4. Complaint #503, dated 10/10/2003, describes excessive false positives for Borrelia burgdorferi IgG/IgM, lot 082K6471 manufactured by [redacted] The [redacted] Service Report summary stated the increased positive rate/inconsistent results could be due to “. . .undissolved particles (Reiters) in the diluent causing the Aptus probe to aspirate inconsistent volume of diluent.” No additional CAPARs were opened for complaints involving lot 082K6471 and related lot 082K6456, which identified complaint #s 320,492, 502, 508, and 532 received between 7/9 and 11/13/2003.
5. Complaint #483, dated 9/29/2003, describes high recoveries for the negative control and low calibrator recovery for anti-Cardiolipin IgG, lot 082K6462 manufactured by [redacted] Diamedix inhouse testing confirmed high recovery for the negative control using both the manual and automated methods. No CAPAR was opened and documented.
6. Complaint #s 448 and 449, dated 9/11/2003, describe high sample recoveries for the APO-TEK Lp(a), lot S1402 manufactured by [redacted] reported that “We were able to confirm the complaint of increased results with sample #s 60-47 to 60-50 and the returned kit from the customer of lot S1402 as reported by the customer.” No CAPAR was opened and documented.
Your response, dated April 9, 2004, is inadequate because it fails to address the existing requirement in SOP QA 6.0 noted under 4. Responsibilities, 4.1, “Any employee subject to the scope of Diamedix Quality Management System is responsible for initiating a CAPAR, if a nonconformance or a potential nonconformance is observed within the quality system.” Your response fails to address SOP QA 6.6, Procedure for Conducting Process and Product Failure Investigations currently in effect, which states under 6.0 that all investigations should be completed within [redacted] days. In addition, your response fails to address the need for trend analysis, review of design controls, review by responsible management, and subsequent CAPA to verify/validate correction.
Your responses, dated April 9, 2004, to FDA 483 Items 2-7 appear adequate. However, you have not attached to your response evidence of implementation of these corrections.
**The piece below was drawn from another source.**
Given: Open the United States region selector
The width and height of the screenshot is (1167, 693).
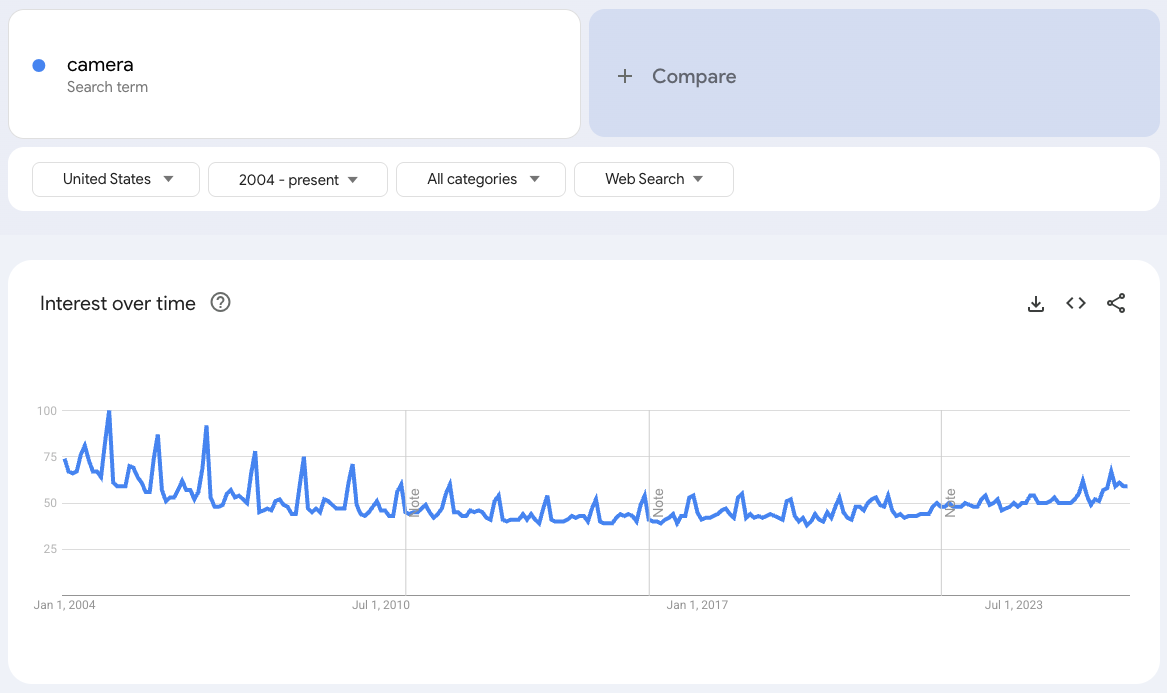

In general, your responses appear to be specific spot fixes and do not take a systematic approach to comprehensively cover the corrective and preventive actions. FDA will verify that these responses have been implemented on a systematic basis in its next inspection.
This letter is not intended to be an all-inclusive list of deficiencies at your facility. It is your responsibility to ensure adherence to each requirement of the Act and regulations. Federal agencies are advised of the issuance of all Warning Letters about devices so that they may take this information into account when considering the award of contracts.
You should take prompt action to correct these deviations. Failure to promptly correct these deviations may result in regulatory action being initiated by the Food and Drug Administration without further notice. These actions include, but are not limited to, seizure, injunction, and/or civil penalties. Additionally, no premarket submissions for Class III devices to which QS regulation deficiencies are reasonably related will be cleared until the violations have been corrected. Also, no requests for Certificates for Products for Export will be approved until the violations related to the subject devices have been corrected
Please notify this office in writing within fifteen (15) working days of receipt of this letter, of any steps that you are still in the process of taking to correct the noted violations, including (1) the time frames within which the corrections will be completed, (2) any documentation indicating the corrections have been achieved, and (3) an explanation of each step being taken to identify and make corrections to any underlying systems problems necessary to assure that similar violations will not recur.